• _THE EXERCISE_:
Copy the records below word for word, with no changes.

• _SUPPLIED DATA_:
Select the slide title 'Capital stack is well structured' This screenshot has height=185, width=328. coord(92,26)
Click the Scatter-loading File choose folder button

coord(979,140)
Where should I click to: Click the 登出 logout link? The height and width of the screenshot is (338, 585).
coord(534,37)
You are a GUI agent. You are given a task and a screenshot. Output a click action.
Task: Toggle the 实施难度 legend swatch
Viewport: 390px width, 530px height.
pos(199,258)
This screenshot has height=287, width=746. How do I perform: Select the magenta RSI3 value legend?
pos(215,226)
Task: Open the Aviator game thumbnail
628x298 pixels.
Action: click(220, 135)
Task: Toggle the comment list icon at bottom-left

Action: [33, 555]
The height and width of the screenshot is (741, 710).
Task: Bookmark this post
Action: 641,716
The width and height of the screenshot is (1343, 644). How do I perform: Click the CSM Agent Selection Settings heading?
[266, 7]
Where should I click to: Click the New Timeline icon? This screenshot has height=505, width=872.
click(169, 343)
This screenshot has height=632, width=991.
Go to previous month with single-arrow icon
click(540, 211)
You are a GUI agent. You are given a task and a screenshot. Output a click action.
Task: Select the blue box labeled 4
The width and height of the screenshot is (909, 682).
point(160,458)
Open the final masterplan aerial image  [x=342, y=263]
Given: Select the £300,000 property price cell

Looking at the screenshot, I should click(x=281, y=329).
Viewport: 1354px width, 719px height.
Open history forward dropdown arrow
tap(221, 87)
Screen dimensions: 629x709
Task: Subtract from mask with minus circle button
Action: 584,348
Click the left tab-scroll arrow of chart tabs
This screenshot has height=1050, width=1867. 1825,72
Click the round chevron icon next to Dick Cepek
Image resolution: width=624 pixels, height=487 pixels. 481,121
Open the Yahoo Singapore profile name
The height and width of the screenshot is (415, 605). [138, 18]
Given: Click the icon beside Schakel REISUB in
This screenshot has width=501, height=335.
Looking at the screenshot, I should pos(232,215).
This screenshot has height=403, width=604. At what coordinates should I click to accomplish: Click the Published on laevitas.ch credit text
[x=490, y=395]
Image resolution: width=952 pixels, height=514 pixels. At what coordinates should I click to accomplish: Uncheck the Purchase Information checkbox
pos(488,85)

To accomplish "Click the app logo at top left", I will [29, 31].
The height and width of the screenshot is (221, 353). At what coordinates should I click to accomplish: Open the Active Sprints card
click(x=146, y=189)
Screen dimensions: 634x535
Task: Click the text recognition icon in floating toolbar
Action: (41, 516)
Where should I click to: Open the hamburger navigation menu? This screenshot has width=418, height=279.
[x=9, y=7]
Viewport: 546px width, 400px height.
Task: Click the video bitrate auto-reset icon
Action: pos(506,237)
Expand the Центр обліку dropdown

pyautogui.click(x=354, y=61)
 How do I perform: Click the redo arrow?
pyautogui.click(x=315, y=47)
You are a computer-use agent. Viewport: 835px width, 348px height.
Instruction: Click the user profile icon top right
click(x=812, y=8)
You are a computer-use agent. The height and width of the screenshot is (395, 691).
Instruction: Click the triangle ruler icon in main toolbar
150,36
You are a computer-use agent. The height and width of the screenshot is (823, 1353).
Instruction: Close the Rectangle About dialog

• _ANSWER TO THE TASK_:
Select the slide title 'Capital stack is well structured' This screenshot has height=185, width=328. coord(92,26)
Click the Scatter-loading File choose folder button

coord(979,140)
Where should I click to: Click the 登出 logout link? The height and width of the screenshot is (338, 585).
coord(534,37)
You are a GUI agent. You are given a task and a screenshot. Output a click action.
Task: Toggle the 实施难度 legend swatch
Viewport: 390px width, 530px height.
pos(199,258)
This screenshot has height=287, width=746. How do I perform: Select the magenta RSI3 value legend?
pos(215,226)
Task: Open the Aviator game thumbnail
628x298 pixels.
Action: click(220, 135)
Task: Toggle the comment list icon at bottom-left

Action: [33, 555]
The height and width of the screenshot is (741, 710).
Task: Bookmark this post
Action: 641,716
The width and height of the screenshot is (1343, 644). How do I perform: Click the CSM Agent Selection Settings heading?
[266, 7]
Where should I click to: Click the New Timeline icon? This screenshot has height=505, width=872.
click(169, 343)
This screenshot has height=632, width=991.
Go to previous month with single-arrow icon
click(540, 211)
You are a GUI agent. You are given a task and a screenshot. Output a click action.
Task: Select the blue box labeled 4
The width and height of the screenshot is (909, 682).
point(160,458)
Open the final masterplan aerial image  [x=342, y=263]
Given: Select the £300,000 property price cell

Looking at the screenshot, I should click(x=281, y=329).
Viewport: 1354px width, 719px height.
Open history forward dropdown arrow
tap(221, 87)
Screen dimensions: 629x709
Task: Subtract from mask with minus circle button
Action: 584,348
Click the left tab-scroll arrow of chart tabs
This screenshot has height=1050, width=1867. 1825,72
Click the round chevron icon next to Dick Cepek
Image resolution: width=624 pixels, height=487 pixels. 481,121
Open the Yahoo Singapore profile name
The height and width of the screenshot is (415, 605). [138, 18]
Given: Click the icon beside Schakel REISUB in
This screenshot has width=501, height=335.
Looking at the screenshot, I should pos(232,215).
This screenshot has height=403, width=604. At what coordinates should I click to accomplish: Click the Published on laevitas.ch credit text
[x=490, y=395]
Image resolution: width=952 pixels, height=514 pixels. At what coordinates should I click to accomplish: Uncheck the Purchase Information checkbox
pos(488,85)

To accomplish "Click the app logo at top left", I will [29, 31].
The height and width of the screenshot is (221, 353). At what coordinates should I click to accomplish: Open the Active Sprints card
click(x=146, y=189)
Screen dimensions: 634x535
Task: Click the text recognition icon in floating toolbar
Action: (41, 516)
Where should I click to: Open the hamburger navigation menu? This screenshot has width=418, height=279.
[x=9, y=7]
Viewport: 546px width, 400px height.
Task: Click the video bitrate auto-reset icon
Action: pos(506,237)
Expand the Центр обліку dropdown

pyautogui.click(x=354, y=61)
 How do I perform: Click the redo arrow?
pyautogui.click(x=315, y=47)
You are a computer-use agent. Viewport: 835px width, 348px height.
Instruction: Click the user profile icon top right
click(x=812, y=8)
You are a computer-use agent. The height and width of the screenshot is (395, 691).
Instruction: Click the triangle ruler icon in main toolbar
150,36
You are a computer-use agent. The height and width of the screenshot is (823, 1353).
Instruction: Close the Rectangle About dialog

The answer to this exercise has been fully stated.